Hitachi Vantara, a wholly-owned subsidiary of Hitachi, Ltd., guides our customers from what's now to what's next by solving their digital challenges. Working alongside each customer, we apply our unmatched industrial and digital capabilities to their data and applications to benefit both business and society. More than 80% of the Fortune 100 trust Hitachi Vantara to help them develop new revenue streams, unlock competitive advantages, lower costs, enhance customer experiences, and deliver social and environmental value.The Role
We are seeking Principal SRE Engineer
Experience : 8-12 Years Job Responsibilities:
- Design, implement and support large scale infrastructure with monitoring, logging, and alerting with promised uptime
- Engage in and improve the whole lifecycle of services-from inception and design through deployment, operation, and refinement.
- Support services before they go live through activities such as system design consulting, developing software platforms and frameworks, capacity management, and launch reviews.
- Maintain services once they are live by measuring and monitoring availability, latency, and overall system health.
- Scale systems sustainably through mechanisms like automation and evolve systems by pushing for changes that improve reliability and velocity.
- Practice sustainable incident response and blameless post-mortems
- Be part of an on-call rotation to support production systems.
Qualifications Any Engineering Graduate
- Experience in Kubernetes to deploy scale, load balance and manage Docker containers with multiple names spaced versions.
- Must have experience with containers and / or container management systems, such as Kubernetes, Docker, etc.
- Deep knowledge of build automation tools, such as Jenkins, Ansible, etc. is required.
- Good knowledge of cloud deployment tools, such as Terraform.
- Strong Technical background with an ability to troubleshoot issues impacting large scale service architectures and application stacks.

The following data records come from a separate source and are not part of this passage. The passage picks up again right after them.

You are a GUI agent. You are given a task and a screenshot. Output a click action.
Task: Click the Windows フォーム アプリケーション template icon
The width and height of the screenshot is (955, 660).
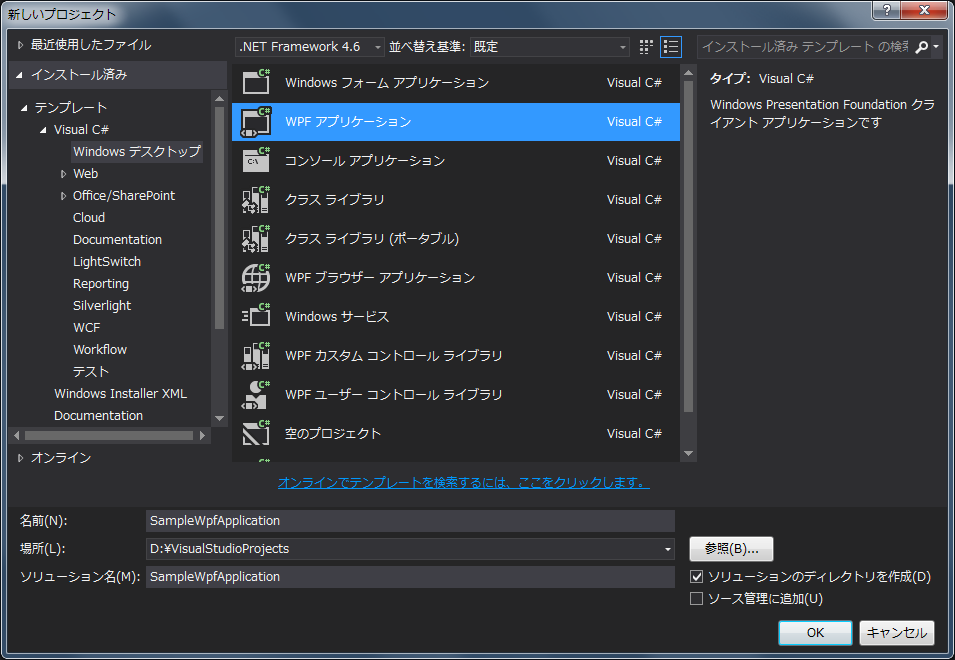click(256, 82)
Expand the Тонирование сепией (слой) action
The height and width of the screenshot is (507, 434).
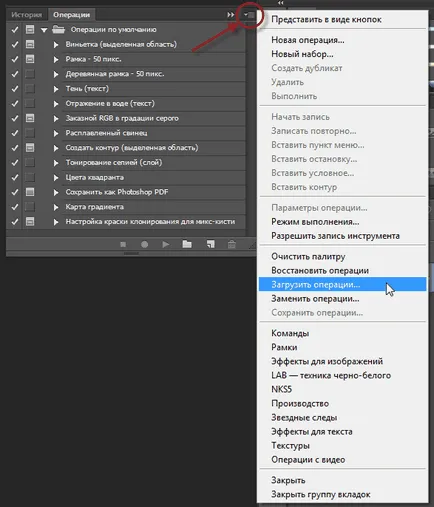(x=56, y=163)
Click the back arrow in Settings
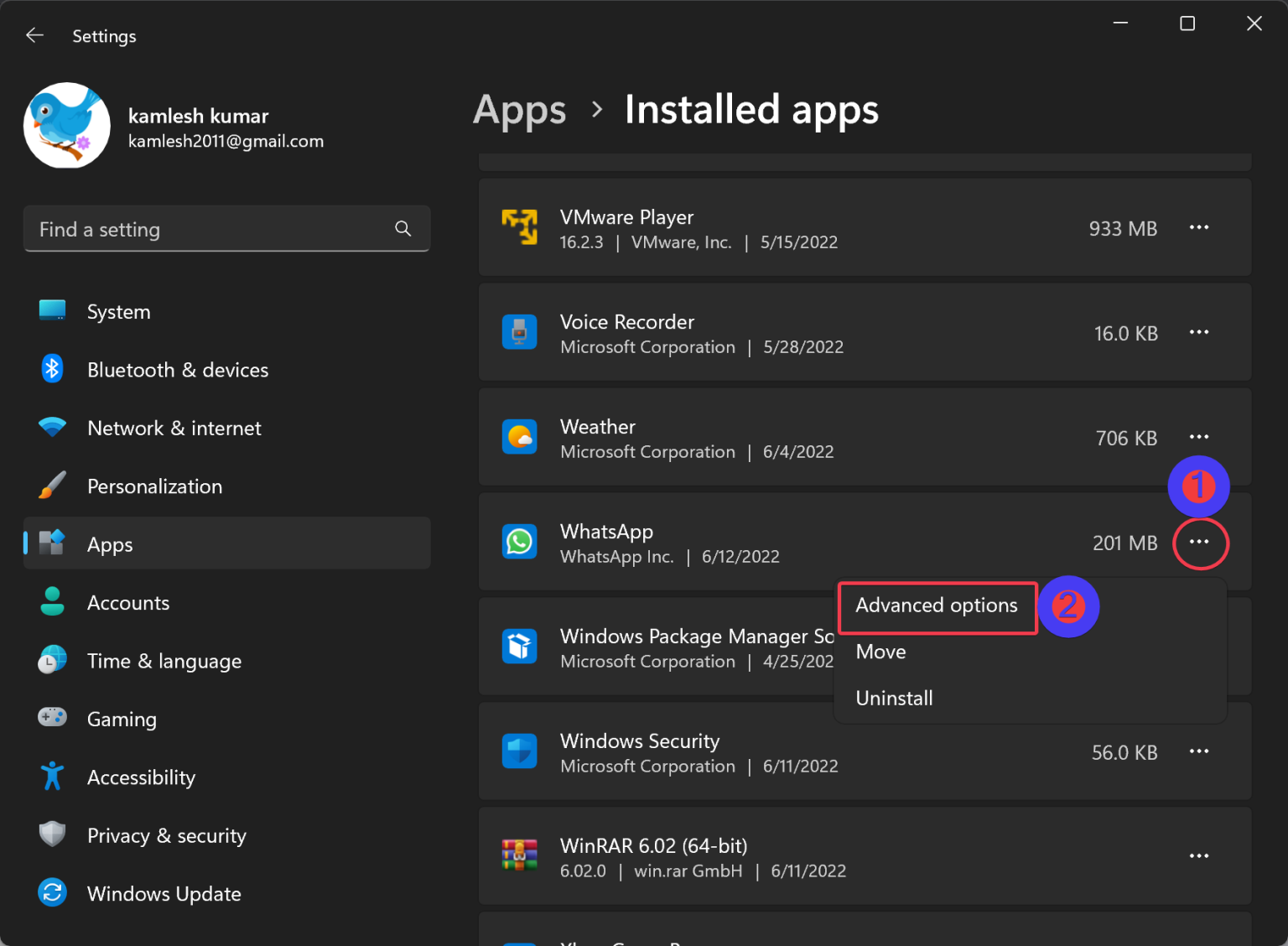1288x946 pixels. (x=34, y=35)
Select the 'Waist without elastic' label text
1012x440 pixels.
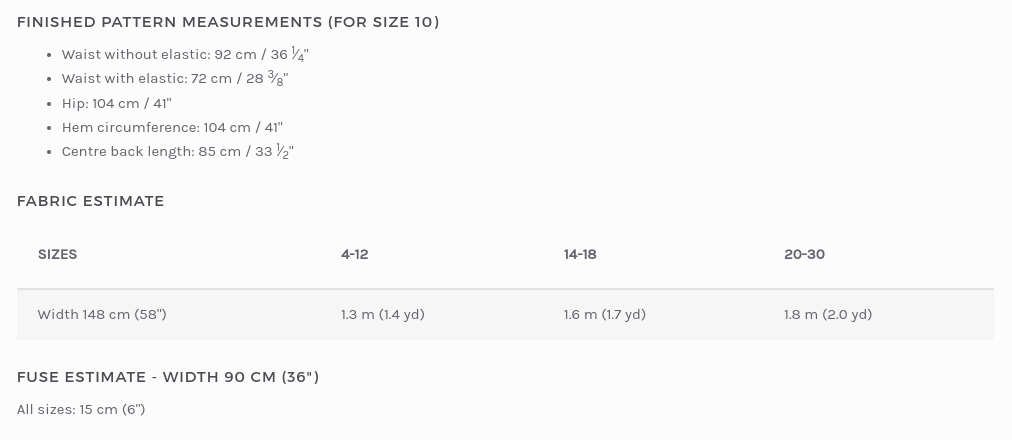click(x=136, y=55)
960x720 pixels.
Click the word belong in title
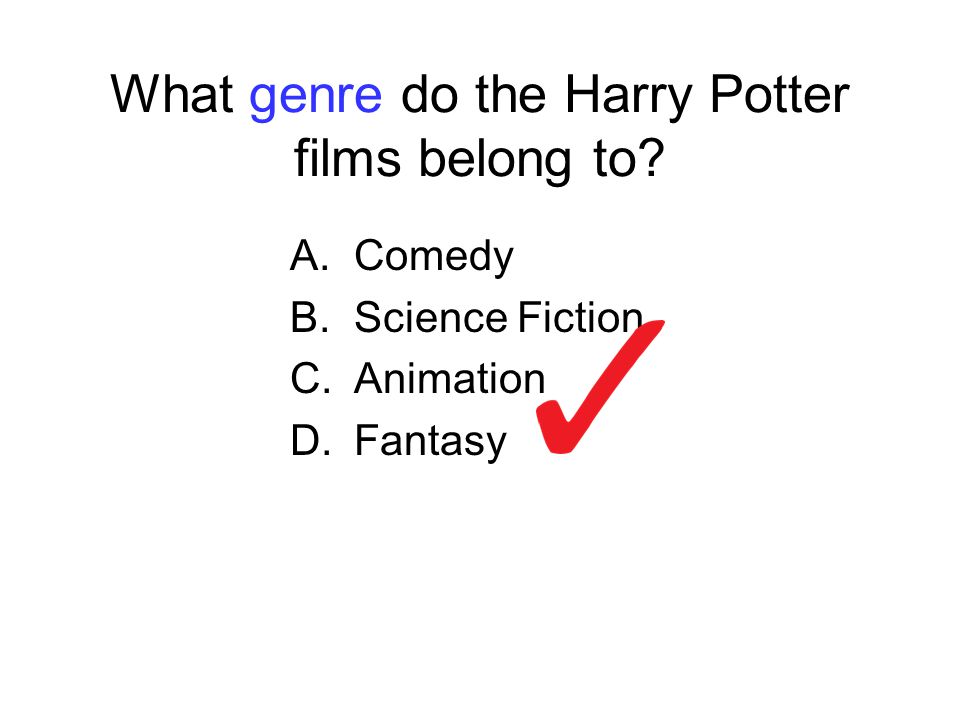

- Experience leveraging cloud architecture, applying site reliability principles, and/or demonstrating sensitivity to operational concerns
- Familiarity with large scale cloud networking infrastructure, including network architectures, DNS, TCP/IP protocols, firewall management, routing, switching, ACLs, SSL/TLS
- Cloud Service monitoring and incident management
We are an equal opportunity employer. All applicants will be considered for employment without attention to age, race, color, religion, sex, sexual orientation, gender identity, national origin, veteran or disability status.